Where the string "сайта" occurs in the material below, report the whole line.

**THE DATA:**

------------

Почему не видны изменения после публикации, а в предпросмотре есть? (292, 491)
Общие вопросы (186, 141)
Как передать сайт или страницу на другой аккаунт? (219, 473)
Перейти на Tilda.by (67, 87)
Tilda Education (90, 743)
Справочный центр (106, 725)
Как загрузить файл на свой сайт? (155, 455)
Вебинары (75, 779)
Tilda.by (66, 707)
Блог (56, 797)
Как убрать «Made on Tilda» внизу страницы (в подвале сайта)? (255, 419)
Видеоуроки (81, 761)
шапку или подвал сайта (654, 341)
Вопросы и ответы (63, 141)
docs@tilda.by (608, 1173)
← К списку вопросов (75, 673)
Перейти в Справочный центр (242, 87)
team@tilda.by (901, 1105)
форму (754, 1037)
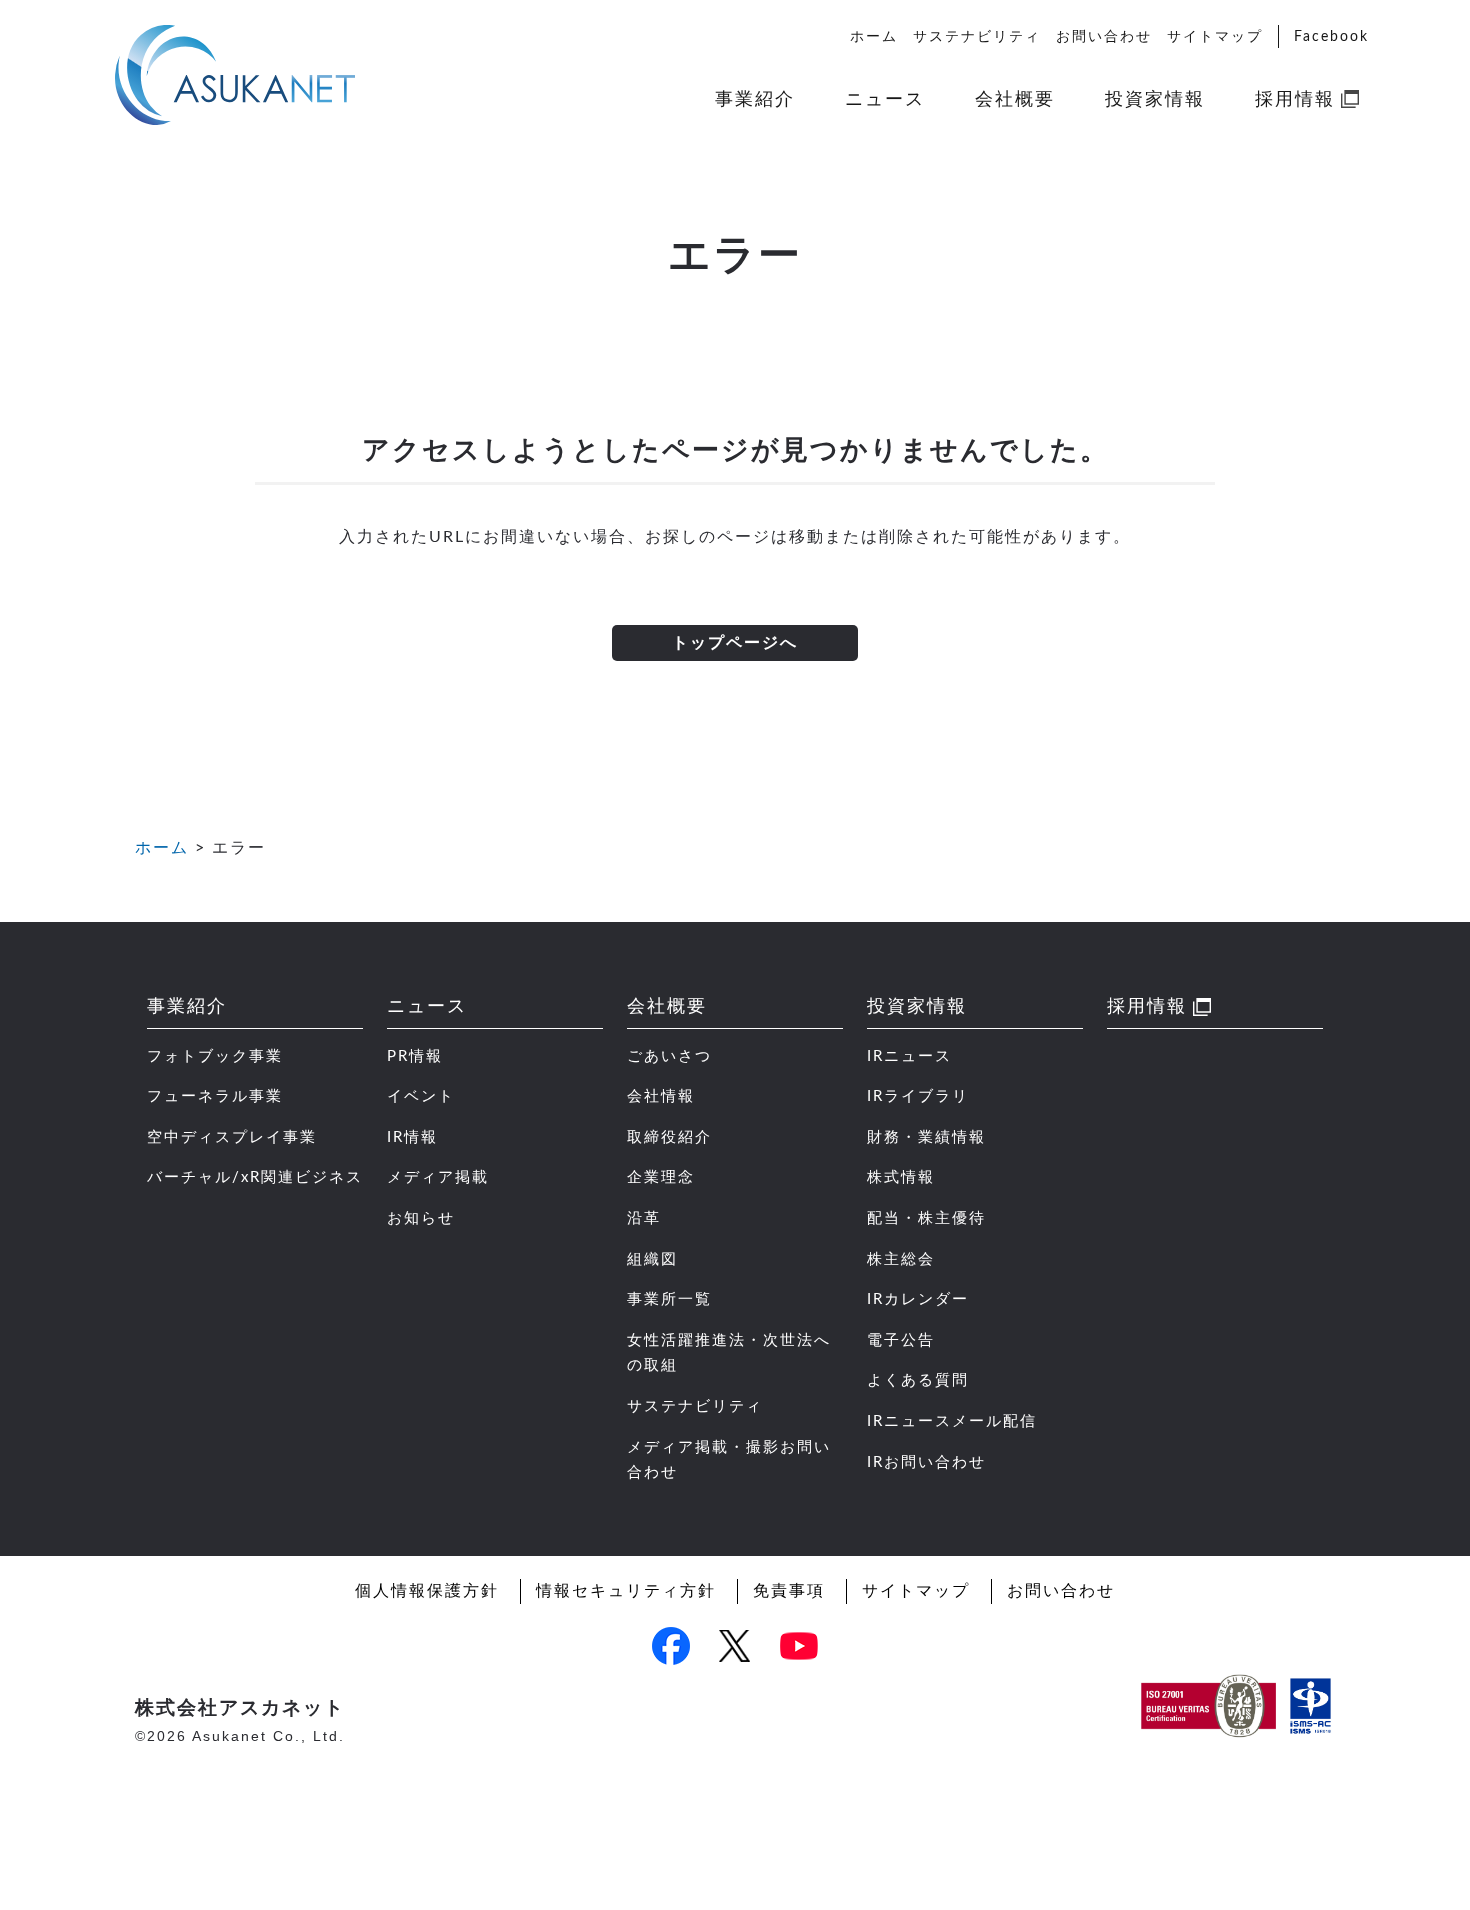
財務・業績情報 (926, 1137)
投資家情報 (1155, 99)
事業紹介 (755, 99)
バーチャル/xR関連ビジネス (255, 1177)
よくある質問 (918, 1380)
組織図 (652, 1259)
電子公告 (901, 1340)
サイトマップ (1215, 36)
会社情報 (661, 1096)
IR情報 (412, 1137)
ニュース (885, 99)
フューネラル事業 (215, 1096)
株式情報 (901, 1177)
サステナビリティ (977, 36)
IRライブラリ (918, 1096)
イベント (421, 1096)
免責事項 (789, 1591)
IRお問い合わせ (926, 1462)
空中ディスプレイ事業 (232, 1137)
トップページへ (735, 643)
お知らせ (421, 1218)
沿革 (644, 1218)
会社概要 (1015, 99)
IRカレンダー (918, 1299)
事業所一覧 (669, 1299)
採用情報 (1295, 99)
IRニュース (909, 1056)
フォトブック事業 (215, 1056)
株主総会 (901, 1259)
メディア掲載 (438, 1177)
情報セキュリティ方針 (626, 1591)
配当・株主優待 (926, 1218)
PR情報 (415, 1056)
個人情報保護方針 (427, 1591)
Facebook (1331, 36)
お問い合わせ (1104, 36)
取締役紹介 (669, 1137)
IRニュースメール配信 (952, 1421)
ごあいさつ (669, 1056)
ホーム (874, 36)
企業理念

------------

**REPLY:**
Как убрать «Made on Tilda» внизу страницы (в подвале сайта)? (255, 419)
шапку или подвал сайта (654, 341)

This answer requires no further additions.